Which of the following
instructions should the nurse include in the teaching plan about skin care for
the mother of a child with atopic dermatitis?
Correct Answer
C. Using a mild soap followed by patting the skin to dry it.
Explanation
Care of the skin is basic to the treatment of atopic dermatitis. Treatment includes use of a mild soap, such as Dove; not allowing the child to soak in the tub, which dries the skin; and patting the skin with a towel after the bath to help keep moisture in the skin.
13.
When the nurse is
teaching a group of parents about common childhood problems, a parent asks,
“Why are children more likely to develop ear infections than adults are?” The
nurse bases the response to this question on the understanding that the key
anatomic difference between adults and children is due to which of the
following structures?
Correct Answer
B. Eustachian tubes.
Explanation
In infants and young children, the Eustachian tubes are short and lie in a relatively horizontal position. This anatomic position favors the development of otitis media because it is easy for materials from the nasopharynx to enter the tubes.
14.
Parents of a child
with cystic fibrosis demonstrate knowledge of the effects of hot weather on
their child when they state that hot weather is hazardous because the child has
which of the following?
Correct Answer
D. Abnormally high salt loss through perspiration.
Explanation
One characteristic of cystic fibrosis is the excessive loss of salt through perspiration. Salt supplements are almost always necessary during warm weather or any other time the child with cystic fibrosis perspires more than usual.
15.
Which of the following
behaviors by a neonate attempting an initial feeding should indicate to the
nurse that the neonate may have tracheoesophageal fistula?
Correct Answer
C. Coughing, choking, and cyanosis that occur after several swallows of formula.
Explanation
The newborn with tracheoesophageal fistula swallows normally, but the fluids quickly fill the blind pouch.
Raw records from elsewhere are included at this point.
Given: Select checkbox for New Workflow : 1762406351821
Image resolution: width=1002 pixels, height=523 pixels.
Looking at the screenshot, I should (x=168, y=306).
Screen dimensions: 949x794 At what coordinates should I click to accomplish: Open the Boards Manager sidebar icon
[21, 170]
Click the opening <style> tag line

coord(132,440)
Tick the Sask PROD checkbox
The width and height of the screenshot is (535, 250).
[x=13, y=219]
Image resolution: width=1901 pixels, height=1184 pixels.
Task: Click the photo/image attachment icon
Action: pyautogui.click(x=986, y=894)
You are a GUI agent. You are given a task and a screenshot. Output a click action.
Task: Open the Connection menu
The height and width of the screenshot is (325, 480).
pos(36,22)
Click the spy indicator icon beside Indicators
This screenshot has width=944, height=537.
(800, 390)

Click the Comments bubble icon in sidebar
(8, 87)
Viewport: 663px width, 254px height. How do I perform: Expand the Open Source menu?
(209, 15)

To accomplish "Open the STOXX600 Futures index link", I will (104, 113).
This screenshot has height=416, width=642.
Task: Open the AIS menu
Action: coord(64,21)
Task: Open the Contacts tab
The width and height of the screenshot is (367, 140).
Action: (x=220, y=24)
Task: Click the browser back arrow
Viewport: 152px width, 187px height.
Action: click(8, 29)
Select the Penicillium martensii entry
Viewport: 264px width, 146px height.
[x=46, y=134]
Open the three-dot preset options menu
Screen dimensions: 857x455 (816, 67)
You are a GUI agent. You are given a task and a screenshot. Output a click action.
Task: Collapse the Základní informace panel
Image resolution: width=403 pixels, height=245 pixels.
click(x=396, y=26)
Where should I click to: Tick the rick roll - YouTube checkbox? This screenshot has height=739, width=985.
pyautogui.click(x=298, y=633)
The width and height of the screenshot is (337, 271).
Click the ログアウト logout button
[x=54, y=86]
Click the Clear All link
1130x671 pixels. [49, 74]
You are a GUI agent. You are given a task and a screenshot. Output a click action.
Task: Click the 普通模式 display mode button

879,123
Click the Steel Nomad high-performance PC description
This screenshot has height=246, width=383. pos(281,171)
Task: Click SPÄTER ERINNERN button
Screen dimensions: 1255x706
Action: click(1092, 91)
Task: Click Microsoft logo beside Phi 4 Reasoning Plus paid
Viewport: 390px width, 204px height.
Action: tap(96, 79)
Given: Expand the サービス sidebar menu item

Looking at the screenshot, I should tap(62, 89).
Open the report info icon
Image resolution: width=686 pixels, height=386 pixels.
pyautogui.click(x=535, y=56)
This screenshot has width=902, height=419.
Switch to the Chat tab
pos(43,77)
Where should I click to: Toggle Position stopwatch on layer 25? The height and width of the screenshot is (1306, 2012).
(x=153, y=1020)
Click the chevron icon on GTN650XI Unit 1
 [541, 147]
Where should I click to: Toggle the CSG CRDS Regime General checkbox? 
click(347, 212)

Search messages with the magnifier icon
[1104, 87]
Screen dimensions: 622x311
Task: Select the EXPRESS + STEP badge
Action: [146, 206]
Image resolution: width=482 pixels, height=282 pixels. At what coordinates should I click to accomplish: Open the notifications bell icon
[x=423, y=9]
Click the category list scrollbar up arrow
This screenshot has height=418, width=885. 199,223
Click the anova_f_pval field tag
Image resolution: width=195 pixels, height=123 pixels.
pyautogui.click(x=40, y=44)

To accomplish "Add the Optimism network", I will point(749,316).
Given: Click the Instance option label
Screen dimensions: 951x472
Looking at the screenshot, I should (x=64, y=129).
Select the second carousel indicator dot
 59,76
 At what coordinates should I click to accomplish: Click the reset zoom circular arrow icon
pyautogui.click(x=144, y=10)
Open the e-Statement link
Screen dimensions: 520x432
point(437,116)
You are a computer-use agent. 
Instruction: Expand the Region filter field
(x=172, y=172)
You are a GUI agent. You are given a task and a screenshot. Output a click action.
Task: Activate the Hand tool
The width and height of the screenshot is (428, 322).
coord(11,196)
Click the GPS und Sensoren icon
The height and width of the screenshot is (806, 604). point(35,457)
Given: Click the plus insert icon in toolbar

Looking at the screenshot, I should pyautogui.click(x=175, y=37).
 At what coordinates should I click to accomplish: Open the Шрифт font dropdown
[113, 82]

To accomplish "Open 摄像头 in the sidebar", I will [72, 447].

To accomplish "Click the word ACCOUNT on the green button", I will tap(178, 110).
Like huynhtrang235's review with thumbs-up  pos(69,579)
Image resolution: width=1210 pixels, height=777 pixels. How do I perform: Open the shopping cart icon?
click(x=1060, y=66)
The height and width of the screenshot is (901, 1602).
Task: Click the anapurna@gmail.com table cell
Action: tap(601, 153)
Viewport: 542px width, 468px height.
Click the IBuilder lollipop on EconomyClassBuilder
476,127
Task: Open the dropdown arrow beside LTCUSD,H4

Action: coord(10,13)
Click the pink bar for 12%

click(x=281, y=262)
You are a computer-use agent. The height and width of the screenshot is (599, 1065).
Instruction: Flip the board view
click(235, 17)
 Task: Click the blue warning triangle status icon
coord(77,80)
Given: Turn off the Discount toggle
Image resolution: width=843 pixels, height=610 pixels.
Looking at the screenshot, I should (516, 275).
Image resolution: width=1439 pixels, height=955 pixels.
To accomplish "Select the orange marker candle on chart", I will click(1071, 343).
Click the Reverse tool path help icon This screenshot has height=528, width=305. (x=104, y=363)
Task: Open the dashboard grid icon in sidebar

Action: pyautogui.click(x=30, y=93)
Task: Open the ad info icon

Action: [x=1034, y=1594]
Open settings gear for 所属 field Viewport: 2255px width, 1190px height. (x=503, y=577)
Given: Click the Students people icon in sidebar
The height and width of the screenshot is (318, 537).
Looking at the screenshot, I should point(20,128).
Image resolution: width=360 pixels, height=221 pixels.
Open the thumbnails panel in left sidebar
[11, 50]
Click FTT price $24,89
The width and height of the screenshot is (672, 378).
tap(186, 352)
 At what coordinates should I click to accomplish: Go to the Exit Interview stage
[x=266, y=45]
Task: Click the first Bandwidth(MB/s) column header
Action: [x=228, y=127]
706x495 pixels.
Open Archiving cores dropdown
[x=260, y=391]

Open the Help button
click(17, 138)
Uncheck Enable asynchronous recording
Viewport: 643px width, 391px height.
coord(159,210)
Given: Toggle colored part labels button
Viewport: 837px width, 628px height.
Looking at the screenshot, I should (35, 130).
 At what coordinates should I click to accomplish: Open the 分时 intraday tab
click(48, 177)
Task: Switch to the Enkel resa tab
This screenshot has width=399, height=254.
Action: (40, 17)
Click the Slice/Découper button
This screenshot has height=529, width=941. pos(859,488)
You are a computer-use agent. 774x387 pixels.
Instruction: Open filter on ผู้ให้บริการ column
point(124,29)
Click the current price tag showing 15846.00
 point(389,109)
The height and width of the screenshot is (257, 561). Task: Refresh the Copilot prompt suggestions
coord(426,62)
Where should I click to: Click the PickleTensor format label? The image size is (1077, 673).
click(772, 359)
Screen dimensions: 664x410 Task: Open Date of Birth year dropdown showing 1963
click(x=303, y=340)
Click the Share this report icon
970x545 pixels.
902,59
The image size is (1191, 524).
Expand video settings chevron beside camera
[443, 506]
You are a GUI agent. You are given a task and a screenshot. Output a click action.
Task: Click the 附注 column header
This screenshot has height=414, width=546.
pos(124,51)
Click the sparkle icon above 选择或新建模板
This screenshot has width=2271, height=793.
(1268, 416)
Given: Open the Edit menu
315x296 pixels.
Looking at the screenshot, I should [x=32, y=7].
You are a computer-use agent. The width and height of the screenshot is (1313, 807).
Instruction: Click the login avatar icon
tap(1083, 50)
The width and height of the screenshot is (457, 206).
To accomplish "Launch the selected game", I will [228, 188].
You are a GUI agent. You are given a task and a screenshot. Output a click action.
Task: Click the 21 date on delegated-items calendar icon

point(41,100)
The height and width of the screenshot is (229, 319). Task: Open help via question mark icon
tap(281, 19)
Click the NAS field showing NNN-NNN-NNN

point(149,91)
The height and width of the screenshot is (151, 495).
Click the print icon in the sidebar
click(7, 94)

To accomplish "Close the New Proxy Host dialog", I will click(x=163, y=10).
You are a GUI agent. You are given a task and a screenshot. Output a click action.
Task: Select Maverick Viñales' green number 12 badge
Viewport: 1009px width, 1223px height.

The infant then coughs, chokes, and becomes cyanotic while the fluid returns through the nose and mouth.
16.
Which of the following
families should the nurse determine as most in need of follow-up?
Correct Answer
C. A single parent with a toddler who has third-degree burns over 20% of the body.
Explanation
Toddlers receive burns usually as the result of not being closely supervised. Toddlers are very inquisitive and need constant supervision; therefore, close follow-up is necessary. In addition, the child probably will need some type of wound care requiring involvement of the parent and possibly others.
17.
A mother brings her
child to the emergency department after the child has taken “some white pills
just a short while ago.” What should lead the nurse to determine that the pills
taken were most probably acetaminophen?
Correct Answer
A. Nausea and vomiting.
Explanation
Acetaminophen is a common drug poisoning agent in children. Symptoms seen in the first 24 hours include nausea and vomiting, anorexia, malaise, and pallor.